**WORK TASK A:** In the Paul Auster obituary, in what city and state was Auster born?
**WORK TASK B:** Render this sentence from the Paul Auster obituary in Spanish: "His stories often play with themes of coincidence, chance and fate."
**WORK TASK C:** Pick up the Paul Auster obituary after its final paragraph and carry it forward.

**TEXT UNDER STUDY:**
‘America has lost a noble soul’: author Paul Auster dies at 77


Paul Auster at his home in Brooklyn, New York, in 2006
PHOTOGRAPH: TIMOTHY FADEK/ CORBIS/GETTY

Paul Auster, the author of 34 books including The New York Trilogy, has died aged 77. 

‘His narrative voice is as hypnotic as that of the Ancient Mariner’
   - Michael Dirda, Critic

2 May 2024 - The Guardian
Ella Creamer

The author died yesterday from complications linked to lung cancer, his friend and fellow author Jacki Lyden confirmed to the Guardian.

Auster became known for his “highly stylised, quirkily riddlesome postmodernist fiction in which narrators are rarely other than unreliable and the bedrock of plot is continually shifting”, the novelist Joyce Carol Oates wrote in 2010.

His stories often play with themes of coincidence, chance and fate. Many of his protagonists are writers, and his body of work is self-referential, with characters from early novels appearing again in later ones.

“Auster has established one of the most distinctive niches in contemporary literature,” the critic Michael Dirda wrote in 2008. “His narrative voice is as hypnotic as that of the Ancient Mariner. Start one of his books and by page two you cannot choose but hear.”

The author was born in Newark, New Jersey, in 1947. He said his writing life began at the age of eight when he missed out on an autograph from his baseball hero, Willie Mays, because neither he nor his parents had taken a pencil to the game. From then on, he took a pencil everywhere. “If there’s a pencil in your pocket, there’s a good chance that one day you’ll feel tempted to start using it,” he wrote in 1995 .

During a summer camp aged 14, Auster witnessed a boy inches away from him getting struck by lightning and dying instantly – an event he said had “absolutely changed” his life and which he thought about “every day”. Chance, “understandably, became a recurring theme in his fiction,” wrote the critic Laura Miller in 2017.

A similar incident occurs in Auster’s 2017 Booker-shortlisted novel 4 3 2 1: one of the book’s four versions of the protagonist, Archie Ferguson, runs under a tree at a summer camp and is killed by a falling branch when lightning strikes.

Auster studied at Columbia University before moving to Paris in the early 1970s, where he did a variety of jobs, including translation, and lived with his “on-again off-again” girlfriend, the writer Lydia Davis, whom he had met at college. In 1974, they returned to the US and married. In 1977, the couple had a son, Daniel, but separated shortly afterwards.

In January 1979, Auster’s father, Samuel, died, and the event became the seed for the writer’s first memoir, The Invention of Solitude, published in 1982. In it, Auster revealed that his paternal grandfather was shot and killed by his grandmother, who was acquitted on grounds of insanity. “A boy cannot live through this kind of thing without being affected by it as a man,” Auster wrote in reference to his father, with whom he described himself having an “un-movable relationship, cut off from each other on opposite sides of a wall”.

**SOURCE DATA:**

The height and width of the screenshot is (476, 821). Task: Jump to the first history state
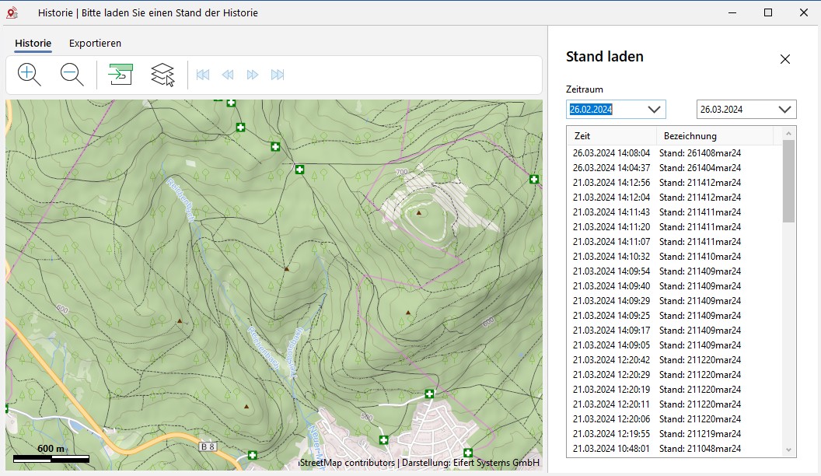203,75
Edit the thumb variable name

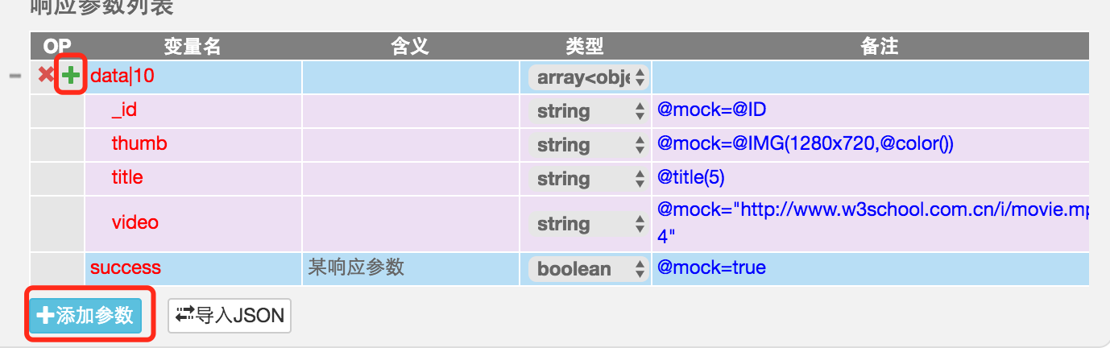click(x=193, y=144)
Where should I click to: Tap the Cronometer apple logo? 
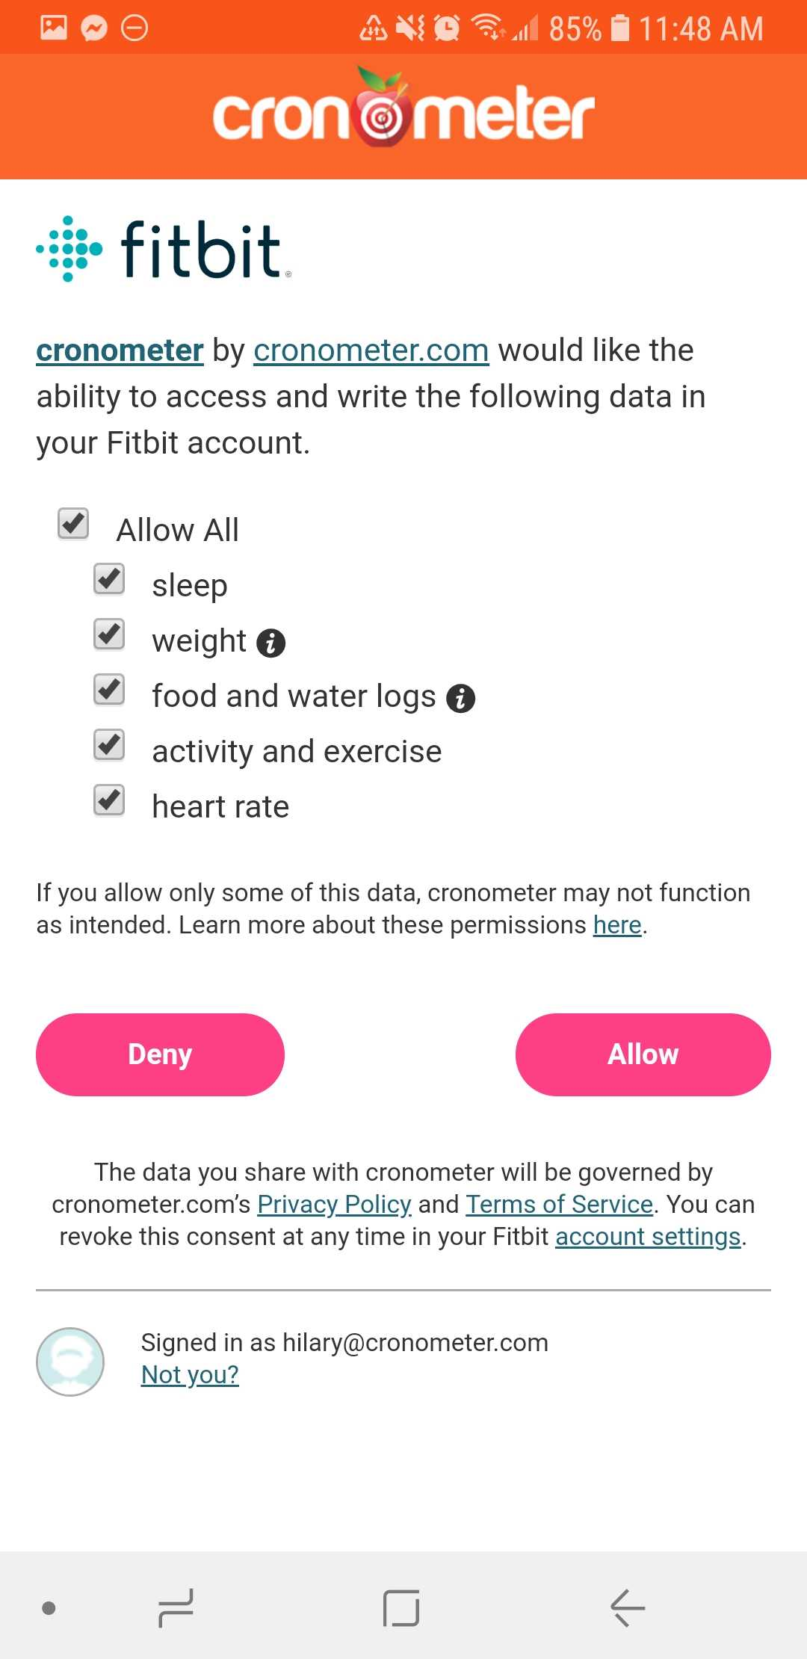[383, 111]
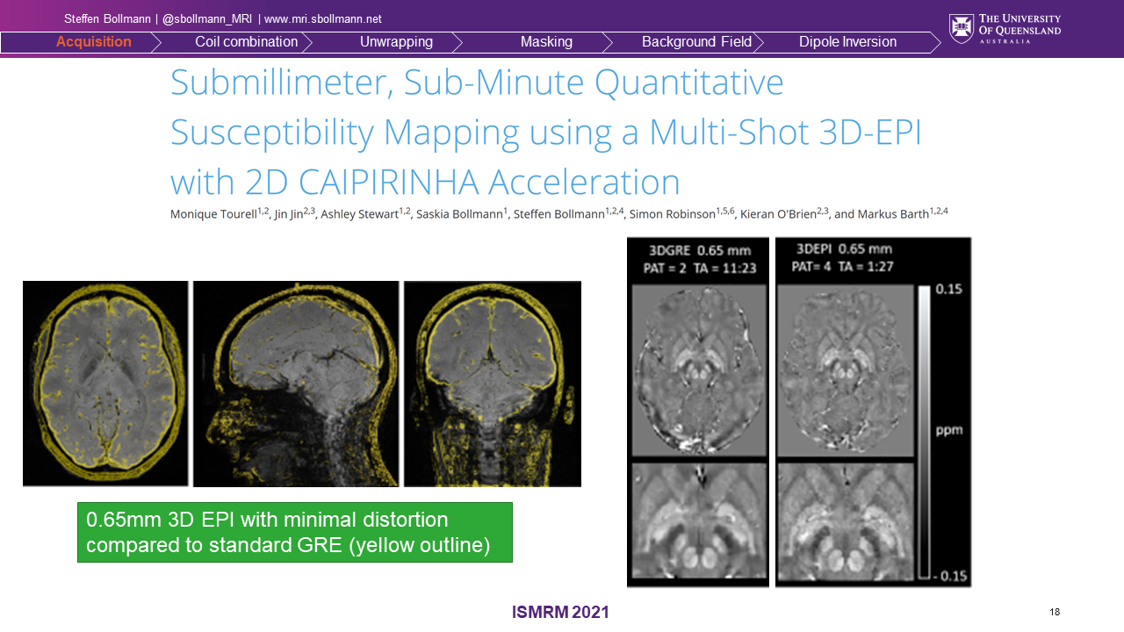Click the University of Queensland crest logo
This screenshot has height=632, width=1124.
(961, 28)
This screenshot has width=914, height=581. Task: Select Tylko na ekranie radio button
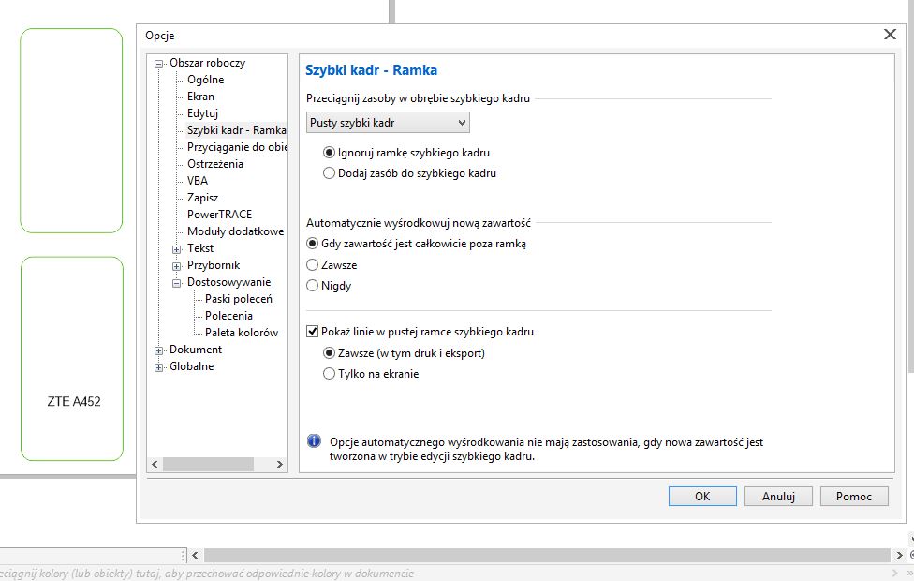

**WRITTEN ANSWER A:** Newark, New Jersey.

**WRITTEN ANSWER B:** Sus historias suelen jugar con temas de coincidencia, azar y destino.

**WRITTEN ANSWER C:**
Auster’s breakthrough came with the 1985 publication of City of Glass, the first novel in the trilogy. While the books are ostensibly mystery stories, Auster wielded the form to ask existential questions. “The more [Auster’s detectives] stalk their eccentric quarry, the more they seem actually to be stalking the Big Questions – the implications of authorship, the enigmas of epistemology, the veils and masks of language,” wrote the critic Stephen Schiff in 1987.

Auster published regularly throughout the 80s, 90s and 00s, writing more than a dozen novels. He also became involved in film, writing the screenplay for Smoke, directed by Wayne Wang, for which he won the Independent Spirit award for best first screenplay in 1995.

In 1981, Auster met the writer Siri Hustvedt and they married the following year. In 1987 they had a daughter, Sophie, who became a singer and actor. Auster’s 1992 novel Leviathan, about a man who accidentally blows himself up, features a character called Iris Vegan, who is the heroine of Hustvedt’s first novel, The Blindfold.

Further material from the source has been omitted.